Common Features Shared
- Both the systems use an efficient C++ core for achieving high performance. As computing gradients of loss function while using SGD is done by all ML programs, both PyTorch and Tensorflow provides efficient automatic differentiation algorithms.
- Both makes use of distributed execution and multiprocessing among worker threads / sub-computations to improve performance. Both the systems are open-source and really popular among the ML research community. Both uses asynchronous parameter updates for their algorithm execution.
As PyTorch came later than TensorFlow, it covered a lot of weak spots of it.
- PyTorch provides data parallelism as well as debugging both of that are a problem with TensorFlow. PyTorch is easier to learn for researchers compared to Tensorflow.
- PyTorch maintains a separation between its control and data flow whereas Tensorflow combines it into a single data flow graph.
- PyTorch performs reverse-mode automatic differentiation and TensorFlow also performs backward differentiation, though the difference lies in the optimization algorithms Tensorflow provides to removing overheads.
- TensorFlow makes use of deferred execution until the entire program is available whereas this is not possible in the case of PyTorch and therefore uses other means of improving efficiency like custom caching tensor collectors and reference counting.
Overall, PyTorch performs better than Tensorflow in a lot of areas including ease of use while not compromising on performance.

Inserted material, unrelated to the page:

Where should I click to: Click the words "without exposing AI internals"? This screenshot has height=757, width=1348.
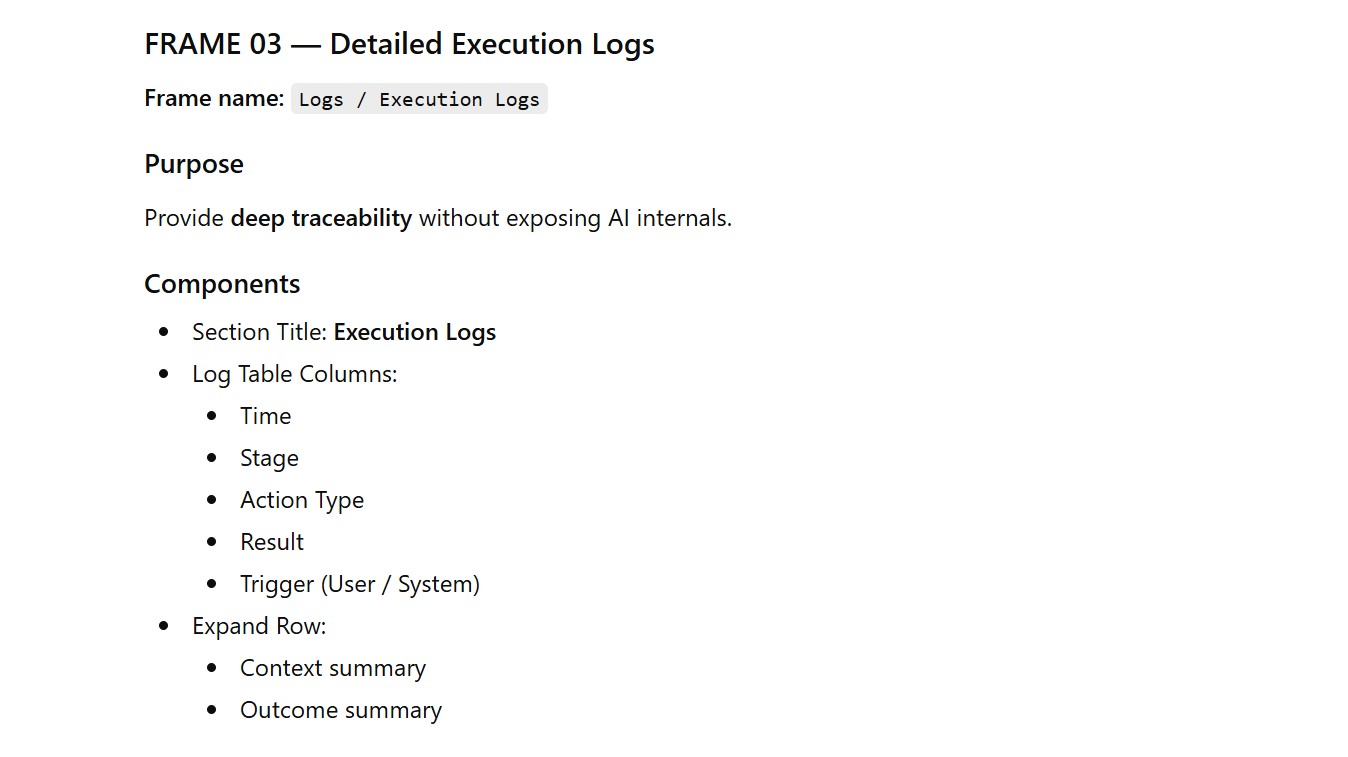(x=574, y=218)
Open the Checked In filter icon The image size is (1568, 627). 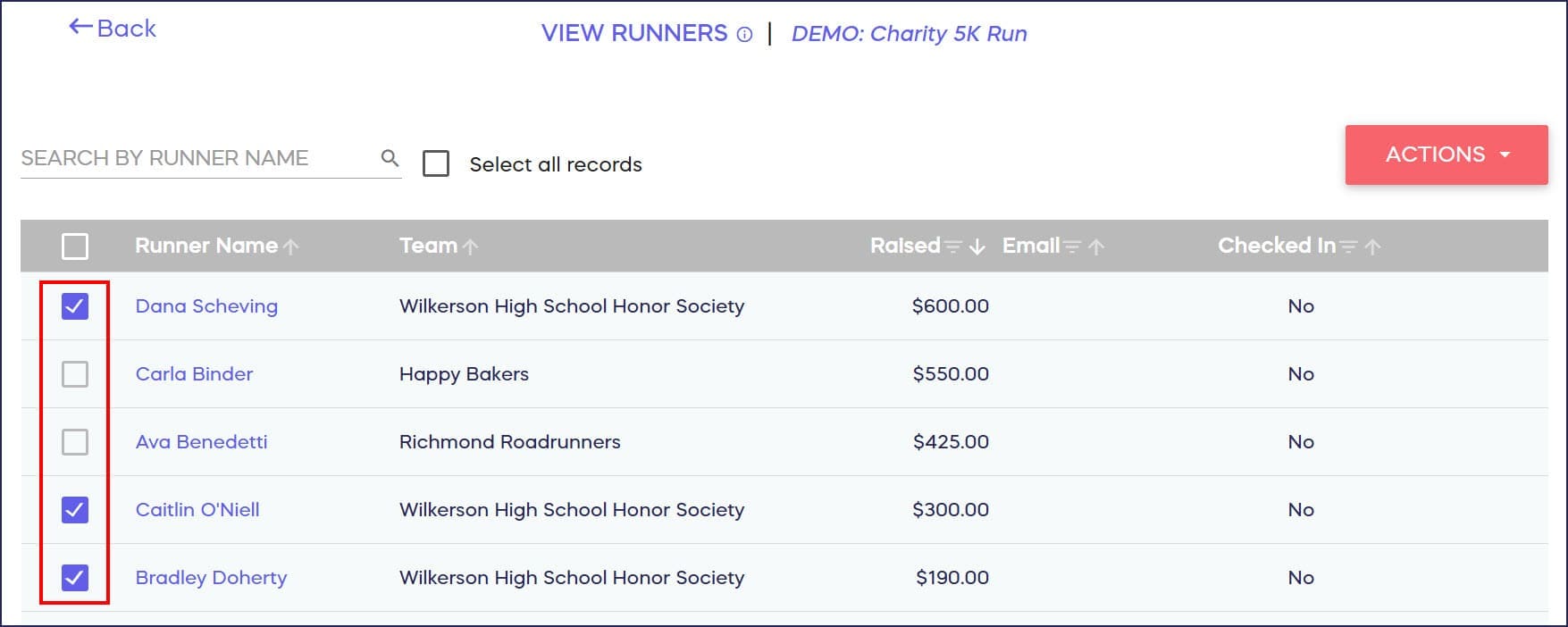coord(1348,247)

Taking benchmarks into consideration from the PyTorch paper, it performs better than Tensorflow implementing all the major ML algorithms like AlexNet, VGG – 19 etc. Though for large scale production systems, Tensorflow still remains the main choice due to its community support and strong architecture.
There’s no one way to design large scale systems. Each ML platform designs its features keeping some core aspects in mind. For TensorFlow it was performance whereas for PyTorch it was user experience.